The Senate had a chance to right the Supreme Court's wrong, but they failed and thereby hindered the fight for fair pay. We need to undo the damage done by the Ledbetter case -- protest the Senate's failure to pass the Fair Pay Act! A parallel bill passed in the house so only the Senate is halting the progress of women and other groups who experience discrimination to fight for their fair share. A way to address equal pay for equal work and the consequences of the Supreme Court's decision in Ledbetter must be found!
I am outraged at the Senate's failure to pass the Fair Pay Act (S. 1843).
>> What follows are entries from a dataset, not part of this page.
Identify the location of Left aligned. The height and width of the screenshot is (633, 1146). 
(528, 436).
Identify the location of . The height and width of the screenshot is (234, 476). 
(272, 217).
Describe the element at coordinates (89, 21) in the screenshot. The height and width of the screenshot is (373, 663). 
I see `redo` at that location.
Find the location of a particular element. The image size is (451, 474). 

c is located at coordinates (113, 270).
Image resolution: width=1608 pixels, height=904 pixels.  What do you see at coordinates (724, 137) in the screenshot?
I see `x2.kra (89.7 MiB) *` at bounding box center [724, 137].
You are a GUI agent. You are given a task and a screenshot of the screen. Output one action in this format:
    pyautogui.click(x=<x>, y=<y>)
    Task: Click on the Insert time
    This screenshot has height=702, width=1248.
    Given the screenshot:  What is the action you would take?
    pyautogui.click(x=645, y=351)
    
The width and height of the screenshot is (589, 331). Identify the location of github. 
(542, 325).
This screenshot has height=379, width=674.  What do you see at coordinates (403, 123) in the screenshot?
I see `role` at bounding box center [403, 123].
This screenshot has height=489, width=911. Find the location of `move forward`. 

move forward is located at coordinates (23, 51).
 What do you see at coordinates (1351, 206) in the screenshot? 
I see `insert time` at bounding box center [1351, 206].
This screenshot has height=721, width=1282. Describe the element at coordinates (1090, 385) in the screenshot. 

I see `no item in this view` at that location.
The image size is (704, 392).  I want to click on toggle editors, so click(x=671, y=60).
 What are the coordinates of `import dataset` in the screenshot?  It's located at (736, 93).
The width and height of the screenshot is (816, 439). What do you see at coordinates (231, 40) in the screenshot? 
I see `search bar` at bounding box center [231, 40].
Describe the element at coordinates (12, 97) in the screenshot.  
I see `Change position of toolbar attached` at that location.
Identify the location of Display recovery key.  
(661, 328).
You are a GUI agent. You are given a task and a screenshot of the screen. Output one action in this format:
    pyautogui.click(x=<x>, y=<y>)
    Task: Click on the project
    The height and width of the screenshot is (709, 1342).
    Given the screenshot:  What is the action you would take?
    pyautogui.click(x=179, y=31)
Passage of the bill would have been an opportunity to reverse the effects of the Supreme Court's decision in Ledbetter v. Goodyear Tire & Rubber.

Lilly Ledbetter worked for Goodyear Tire and Rubber Co. in Gadsden, Alabama for nearly twenty years. For most of this time, she worked as an area manager, a position largely held by men. By 1997, she was the only female manager and was paid $3727 per month. The salaries of her male coworkers, regardless of their time on the job, ranged from $4286-5326 per month.

This was blatant discrimination, but the Supreme Court decided that employees cannot challenge ongoing compensation discrimination if the employer's original discriminatory decision occurred more than 180 days before, even when the employee continues to receive paychecks that have been discriminatorily reduced.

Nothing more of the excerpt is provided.